*Problem*: Give back, word for word, the lines below starting with the one that contains "Viewport: 778px width, 433px height." and going on through the one that contains "I will point(72,139).", both of those included and nothing else.

*Data excerpts*:
- - -

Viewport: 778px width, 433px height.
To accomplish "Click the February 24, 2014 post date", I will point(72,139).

- - -

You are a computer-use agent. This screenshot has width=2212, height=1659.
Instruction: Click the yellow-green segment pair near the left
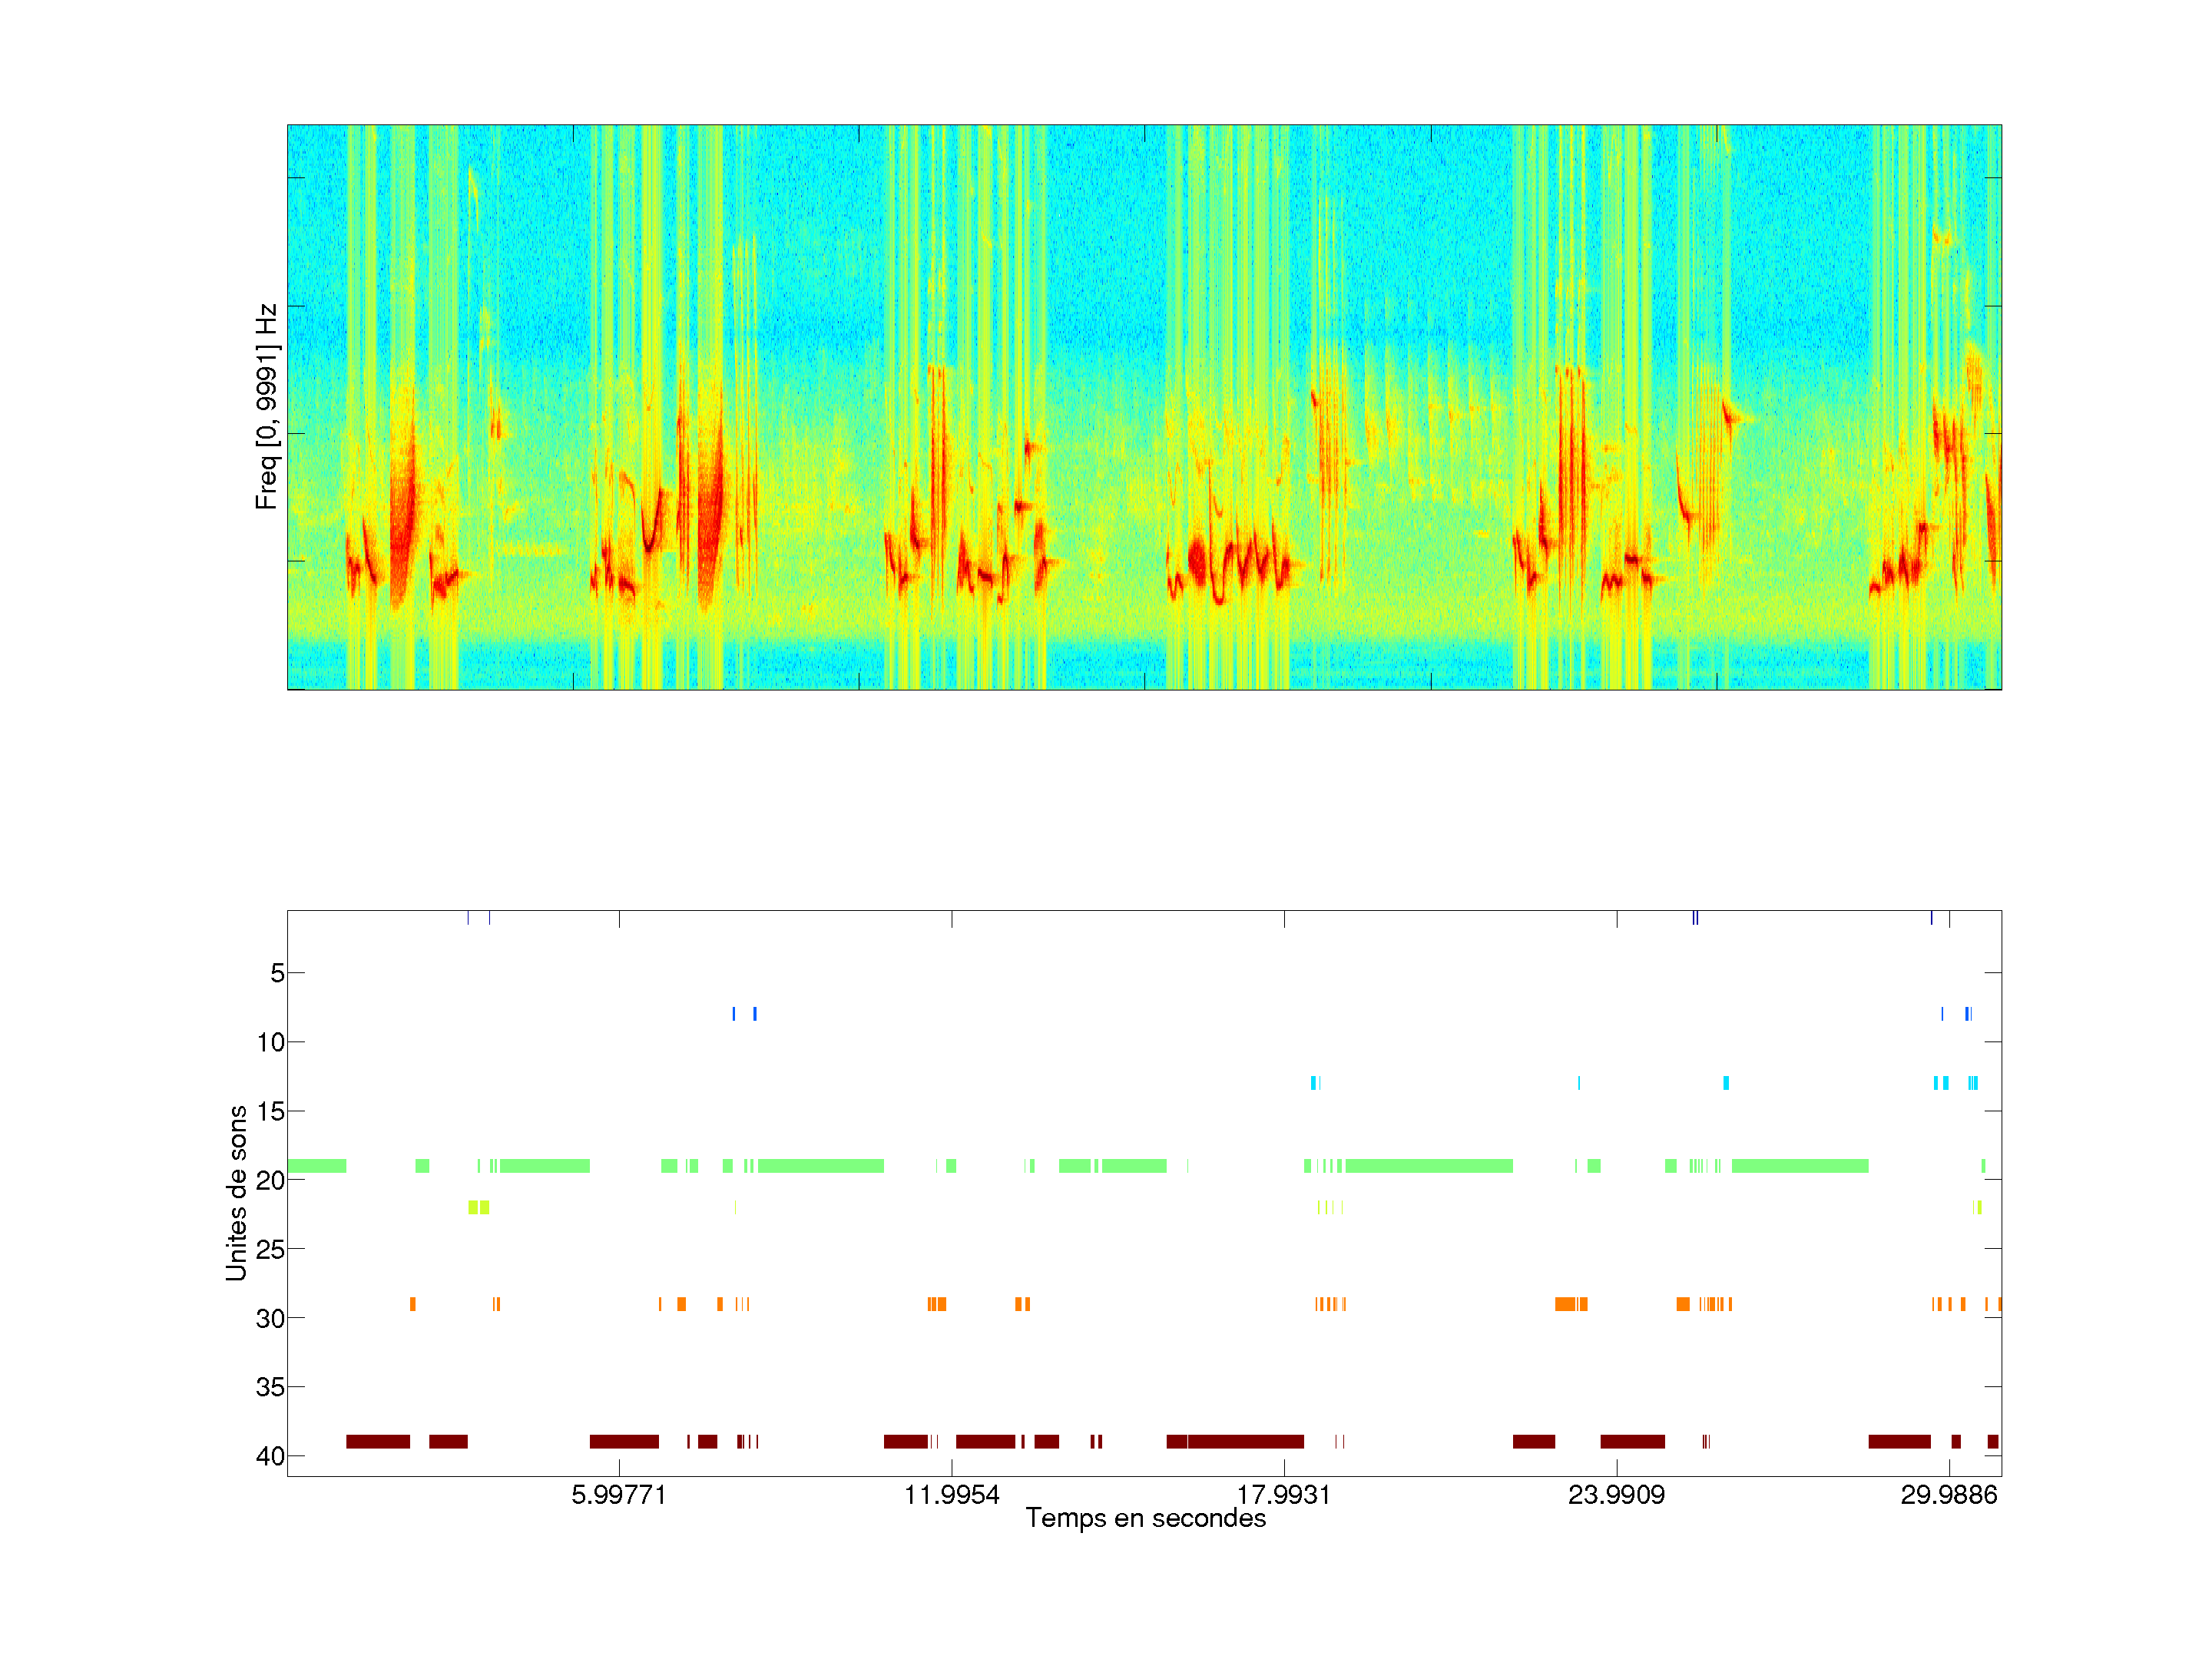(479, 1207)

- - -

*The response*:
Viewport: 778px width, 433px height.
To accomplish "Click the February 24, 2014 post date", I will point(72,139).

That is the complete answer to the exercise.